■ **Exercise directions**: From the line with "Watch Now (125, 12)" to the line with "Bringing AI into", retype every line exactly, including those two, and leave out the rest of the data below.

■ **Supplied data**:
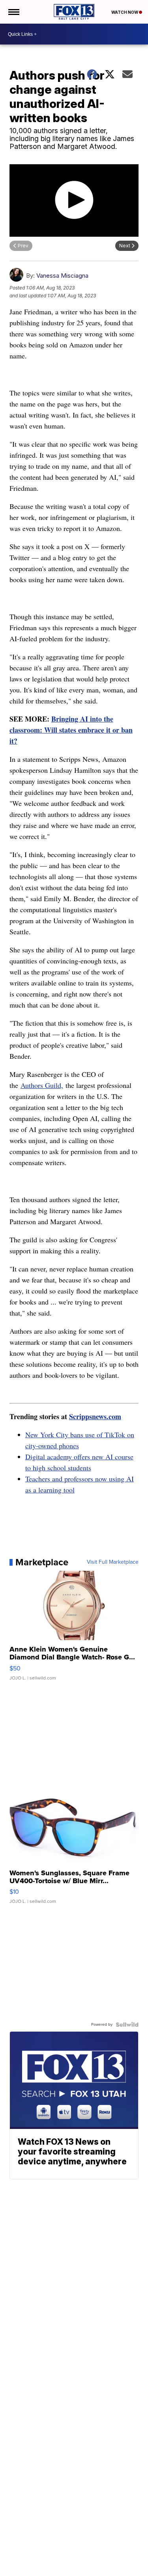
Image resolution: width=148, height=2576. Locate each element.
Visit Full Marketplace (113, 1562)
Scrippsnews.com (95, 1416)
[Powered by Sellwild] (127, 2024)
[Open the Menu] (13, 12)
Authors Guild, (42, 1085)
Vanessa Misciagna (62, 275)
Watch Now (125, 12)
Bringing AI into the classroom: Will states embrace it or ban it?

==

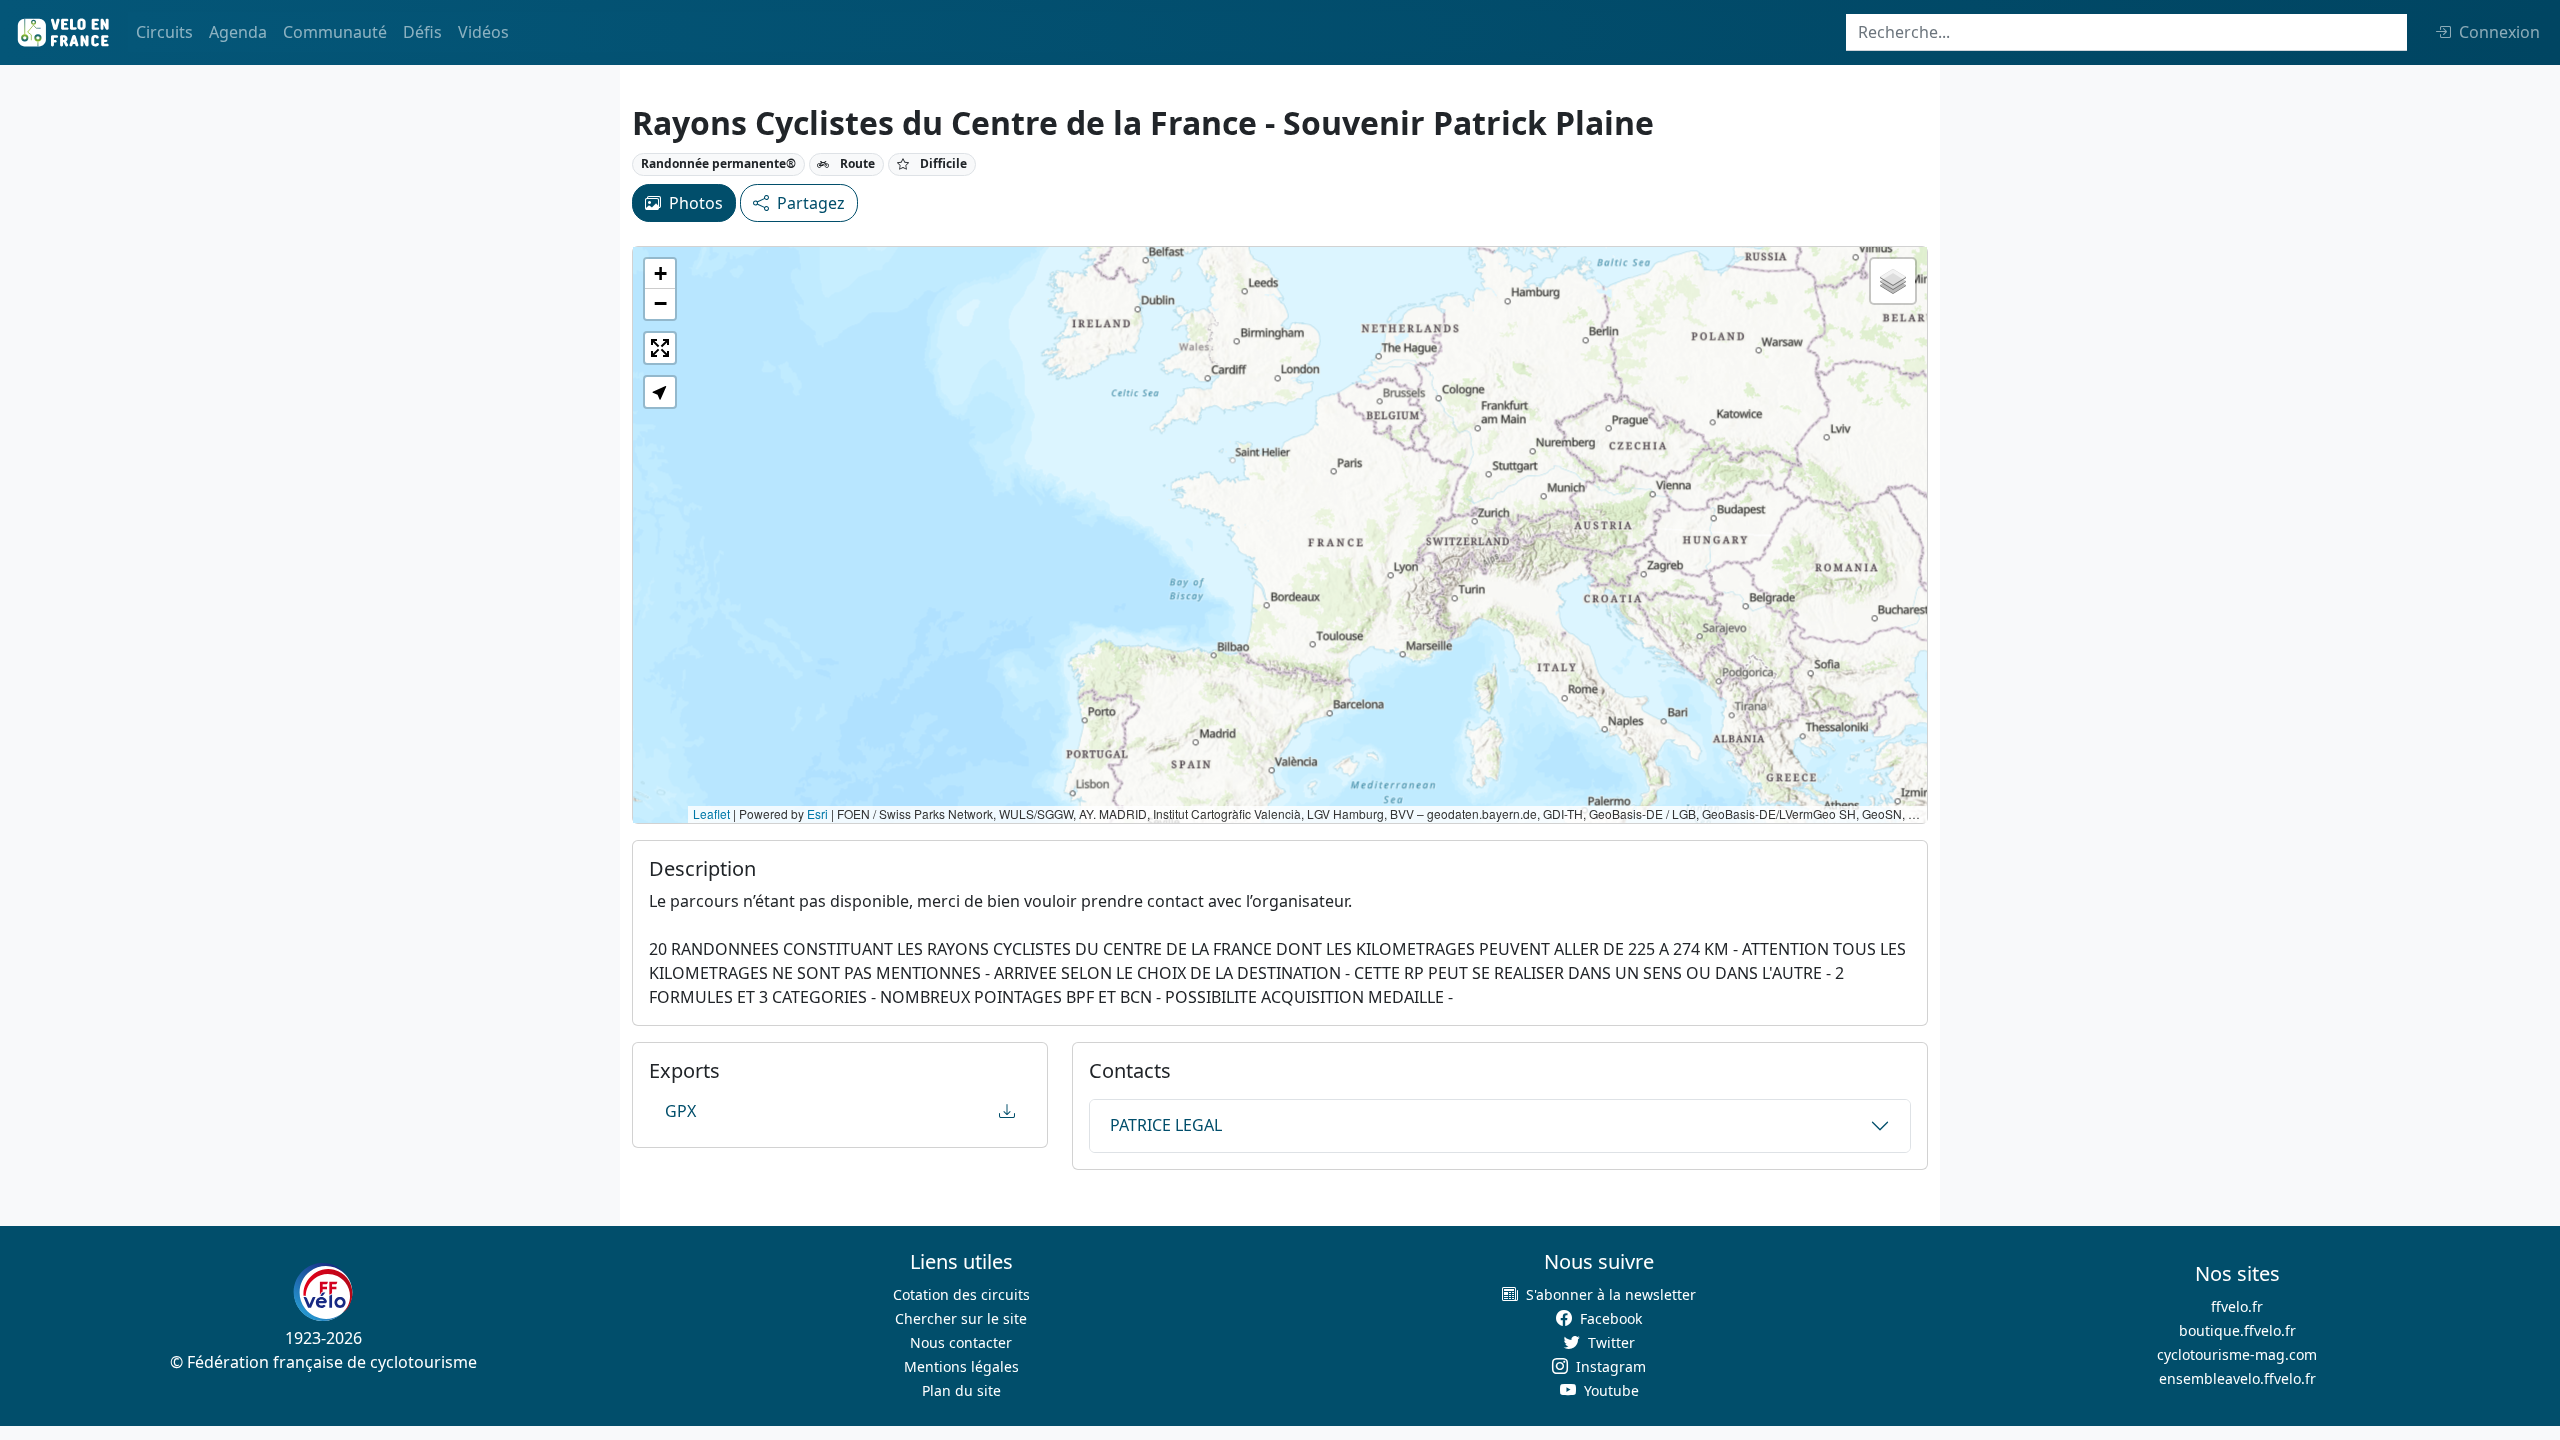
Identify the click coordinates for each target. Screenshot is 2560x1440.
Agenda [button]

■ **Result of this exercise**:
Watch Now (125, 12)
Bringing AI into the classroom: Will states embrace it or ban it?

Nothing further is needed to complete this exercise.